Episode 38
Imitating God By Playing Games (Moltmann part 2)
September 10th, 2023
59 mins 52 secs
Tags
About this Episode
Moltmann, A Theology of Play part 2
Pp 15-25
Did God create the world as an act of play?
God is a free creator - could have made the world or not, yet is still divine so it can’t be just random.
God did not have to create the world, but neither did God make something random.
The world is meaningful but not necessary – and necessary labor will not save us. Work is productive and gainful but not play.
It is a game in the sense – God made the world for God’s pleasure, God’s play
Prov 8:30-31
then I was beside him, like a master worker,
and I was daily his delight,
playing before him always,
playing in his inhabited world
and delighting in the human race.
Without the freedom of play, the world turns into a desert.
How we imitate God
God can make and play out of nothingness because of divinity – we can only play with reality and created things. But we imitate God when we receive the kingdom of God like a child, when we absorbed and serious about a game but also transcend ourselves in knowing it is just a game.
"Where everything must be useful and used, faith tends to regard its own freedom as good for nothing." (15)
Henri Nouwen, In the Name of Jesus: one of the greatest temptations of the Christian leader (leader of faith) is to be relevant. "Relevance" is such a difficult topic - both encouraged and discouraged in the church. Perhaps it is really the temptation "to be needed" - to make others dependent on oneself.
We are to glorify God and enjoy God forever in the Westminster Catechism 1647.
So not through our usefulness or work or purposes, in our service, but in our enjoyment. We negotiate this in a society that only rewards usefulness, labor, and consumption.
The problem of the Puritan work ethic.
The other challenge of religion only being about ethics, and not about aesthetics.
“To put it simply, the birds are singing more than Darwin permits” Buytendijk.
Instead of life being “the seriousness of making history,” it becomes the “calm rejoining in existence itself.” Otherwise the seriousness of making history can be demonic, despairing, or all about us (23).
To not only play but to be played, as the game of life impacts us. We might be “sheltered by the game,” because “the loser wins” (24, quoting Péguy).
Victor Frankl, Man's Search for Meaning - our most fundamental drive is in life is for meaning.

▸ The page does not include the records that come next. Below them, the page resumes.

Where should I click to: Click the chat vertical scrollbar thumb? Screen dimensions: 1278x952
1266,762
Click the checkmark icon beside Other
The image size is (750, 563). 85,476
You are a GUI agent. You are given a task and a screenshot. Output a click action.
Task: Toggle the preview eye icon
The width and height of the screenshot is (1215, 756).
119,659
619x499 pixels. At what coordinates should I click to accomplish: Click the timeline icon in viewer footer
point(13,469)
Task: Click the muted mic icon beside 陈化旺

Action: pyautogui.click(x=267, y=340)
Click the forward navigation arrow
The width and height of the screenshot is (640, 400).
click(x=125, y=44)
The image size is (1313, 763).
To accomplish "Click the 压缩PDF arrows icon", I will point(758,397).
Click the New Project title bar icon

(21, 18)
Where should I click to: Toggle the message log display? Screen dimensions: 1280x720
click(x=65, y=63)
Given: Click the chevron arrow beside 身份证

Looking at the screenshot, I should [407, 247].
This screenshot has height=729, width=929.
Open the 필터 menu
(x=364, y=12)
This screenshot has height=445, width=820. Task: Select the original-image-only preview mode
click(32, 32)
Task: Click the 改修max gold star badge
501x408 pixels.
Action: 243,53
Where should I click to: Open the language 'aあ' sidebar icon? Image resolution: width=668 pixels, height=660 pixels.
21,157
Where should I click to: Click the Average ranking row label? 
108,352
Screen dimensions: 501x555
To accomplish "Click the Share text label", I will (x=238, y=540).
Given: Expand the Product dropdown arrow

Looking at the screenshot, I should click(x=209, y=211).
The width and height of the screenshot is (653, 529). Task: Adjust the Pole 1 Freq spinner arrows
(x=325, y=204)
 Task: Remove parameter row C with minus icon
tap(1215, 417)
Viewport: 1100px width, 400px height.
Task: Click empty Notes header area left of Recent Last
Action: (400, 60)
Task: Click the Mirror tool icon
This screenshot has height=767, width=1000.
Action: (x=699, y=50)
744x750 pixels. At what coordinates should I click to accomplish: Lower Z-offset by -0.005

The spiritual benefits of creation and games (18)
- Sincerity
- Mirth
- Suspense
- Relaxation
- Full presence
- Transcendence
- Freedom
Our purpose--the purpose of creation--AND the purpose of play--is not found in usefulness or meeting goals, but in the "demonstrative value of being" (Buytendijk, Dutch) (19)
Seeing the meaning of life only in terms of usefulness will inevitably lead to a crisis. (19). Ideologies that seek to tell us otherwise are simply trying to turn us into cogs in their machinery.
"Infinite responsibility destroys a human being because he is only man and not god." (23)
Play shifts the focus away from achievement and more toward simply being.